There is a need for a new overall view in choosing the approach to find solutions to develop the shrimp industry to ensure food safety, environmental friendliness and disease restriction. Such an approach should be based on industry-specific production practices; research and training system; the system of input services, and the system of processing and commercializing products. In other words, it is the approach to the industry chain, where each stage should be aware of and perform its tasks towards the sustainable development of the shrimp industry from breed production, commercial farming, processing and supplying products to the domestic market as well as for export.
It is necessary to ensure the relationship between ensuring food safety in aquaculture production in general, shrimp production in particular from farming to processing. For aquaculture, it is necessary to ensure biosafety, where disease prevention is a cornerstone of good production practices (GAP) and is also a necessary condition to ensure food safety in aquaculture. It also corresponds to good manufacturing practices (GMP), sanitary control practices (SCP) as the basis for hazard analysis and critical point control (HACCP) in seafood processing.

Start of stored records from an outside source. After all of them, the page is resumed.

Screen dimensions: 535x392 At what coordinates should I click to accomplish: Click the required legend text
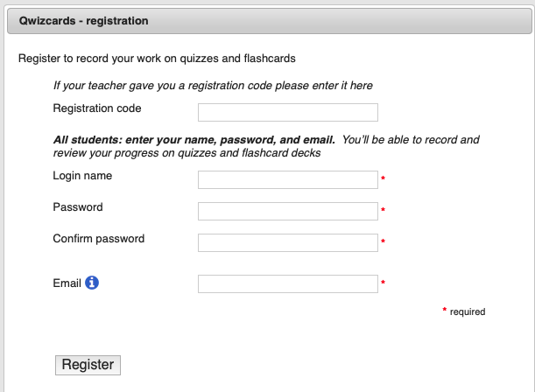pos(468,312)
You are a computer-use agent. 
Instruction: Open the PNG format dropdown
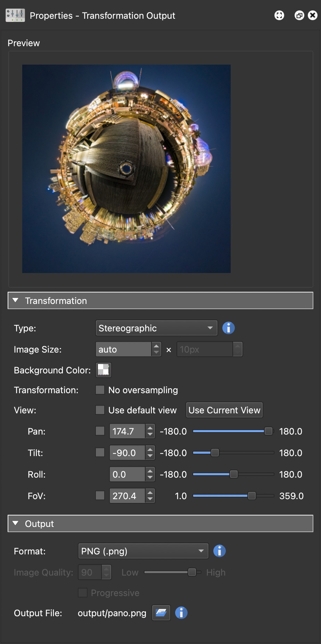(x=143, y=551)

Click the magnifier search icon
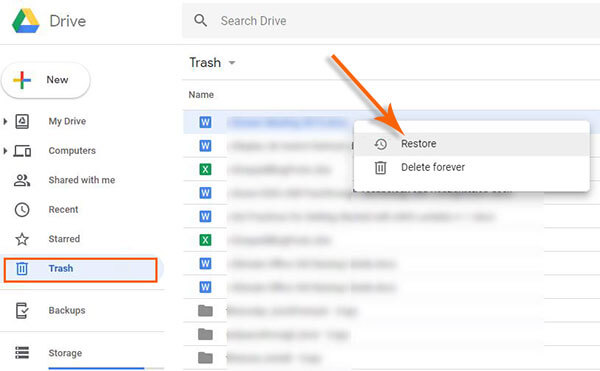coord(201,20)
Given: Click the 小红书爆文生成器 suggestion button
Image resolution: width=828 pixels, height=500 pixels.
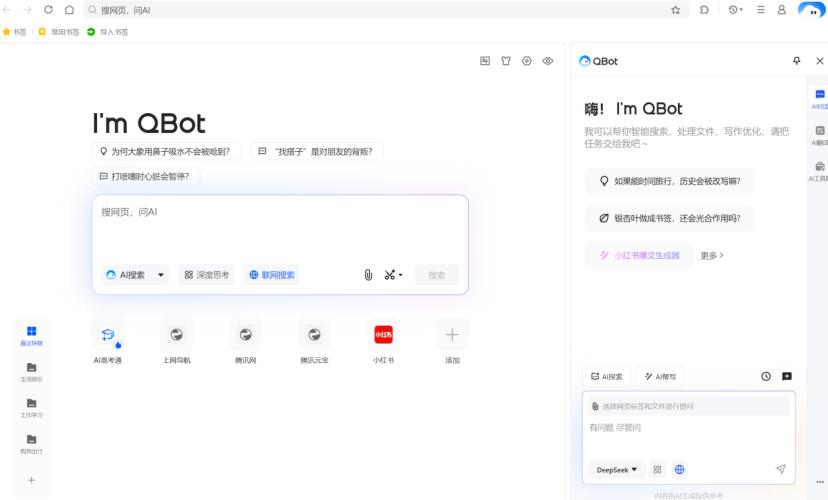Looking at the screenshot, I should (639, 256).
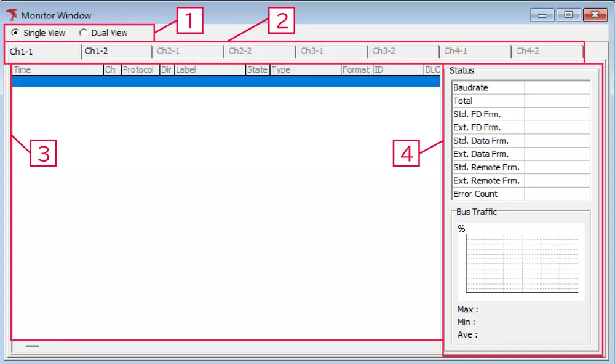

The above challenges require the implementation of many synchronous solutions, including research and application of scientific and technological advances, training of science and technology human resources that are decisive for sustainable development of the industry. It is necessary to research to identify pathogens: Applying research methods from traditional ones (such as histology to modern ones such as using electron microscopes, PCR, etc.) to quickly and accurately identify the pathogens. Researching and developing preventive and treatment measures to ensure food safety and environmental friendliness such as production of vaccines, probiotics, nano products, herbal products, and restriction of antibiotic use. Developing and applying advanced farming technologies such as Bio-floc, Cope-floc, indoor farming; technology for using microorganisms which requires less water change; applying new achievements in informatics, new materials and biotechnology, automation in care, feeding, environmental and disease monitoring, traceability. Researching breed production, selecting disease-free breeds to increase the proportion of disease-free shrimps for commercial farming. Tightly managing the broodstock import and breed transport to limit the spread of diseases. Strengthening surveillance of farming areas, early detecting epidemic areas to limit spread. Developing large-scale production systems to facilitate the application of biosafety and food safety management, environmental management and product price reduction. Strengthening the linkage between the stages in the linkage chain between producers in the farming area to effectively prevent diseases. Applying the biosafety principle to the management of farming activities from broodstock fattening to grow-out in farms. Using probiotics in form of periodic microorganisms to improve water quality and improve waste management in the culture process. Limiting the use of antibiotics, absolutely avoiding using antibiotics in shrimp disease prevention. Gradually applying information technology to manage production activities.